With the savvy use of that crazy interwebby thing, determining the location of our next meal was a breeze.  As Hethyr mentioned, there are dozens of farm-to-table restaurants in Santa Fe, which made me quite happy (and slightly depressed upon returning to the factory-to-table restaurants of the Springs).  After gorging on all the aforementioned farmy goodness, phase two began.  Knowing that burning calories was our best way to eat again sooner rather than later, we chose to walk as much as possible in between meals .  When movement became too physically unbearable, phase two's backup plan was implemented:  Drink.  Few things increase the desire to masticate quite like a beer in the belly.  Oh yeah, and sitting in a hot tub works too.  I believe it is the sound of the water jets that remind me of a stomach growling, thereby fooling myself into believing I am ravenously hungry when I actually am stuffed full of cheese and green chiles like some sort of freakish walking enchilada.
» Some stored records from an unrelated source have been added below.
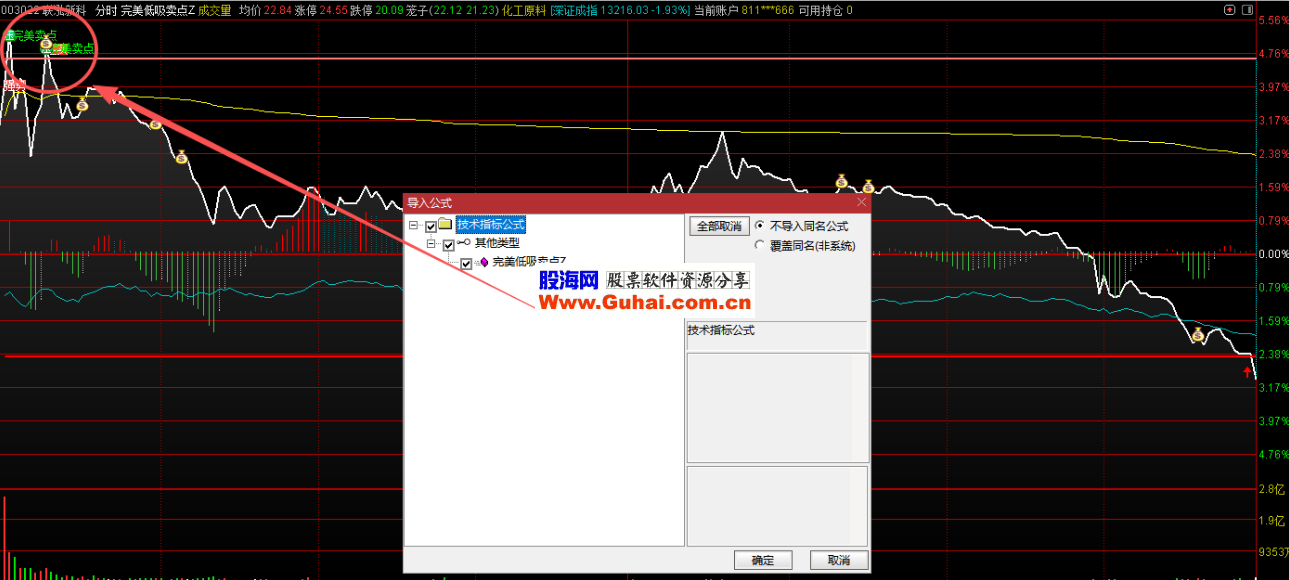Close the 导入公式 dialog with X
This screenshot has width=1289, height=580.
pyautogui.click(x=859, y=203)
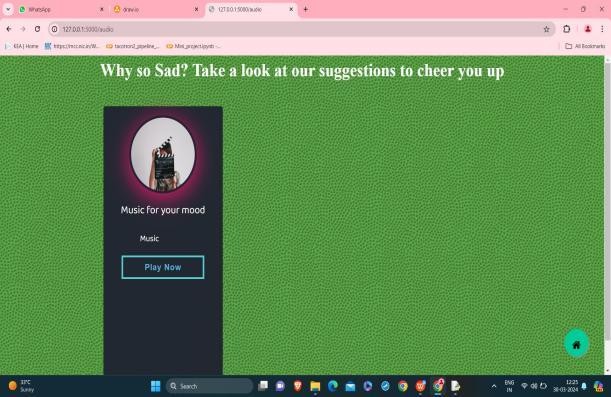Viewport: 611px width, 397px height.
Task: Click the taskbar Search box
Action: pos(209,386)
So it went for five gloriously relaxing days.  Food, food, and more food, satisfying the most primal of needs (or at least one of the top two).  Oh yeah, and the art and shit was nice too.

Upon returning home, it was conveniently time to go to sleep, wake up, and begin the process of our Thanksgiving day gorging... a nice buffer in between the pseudo-world of vacation and the real-world of home.  Thankful for gluttony?  You betcha.

Happy National Eat 'Til You Puke Day!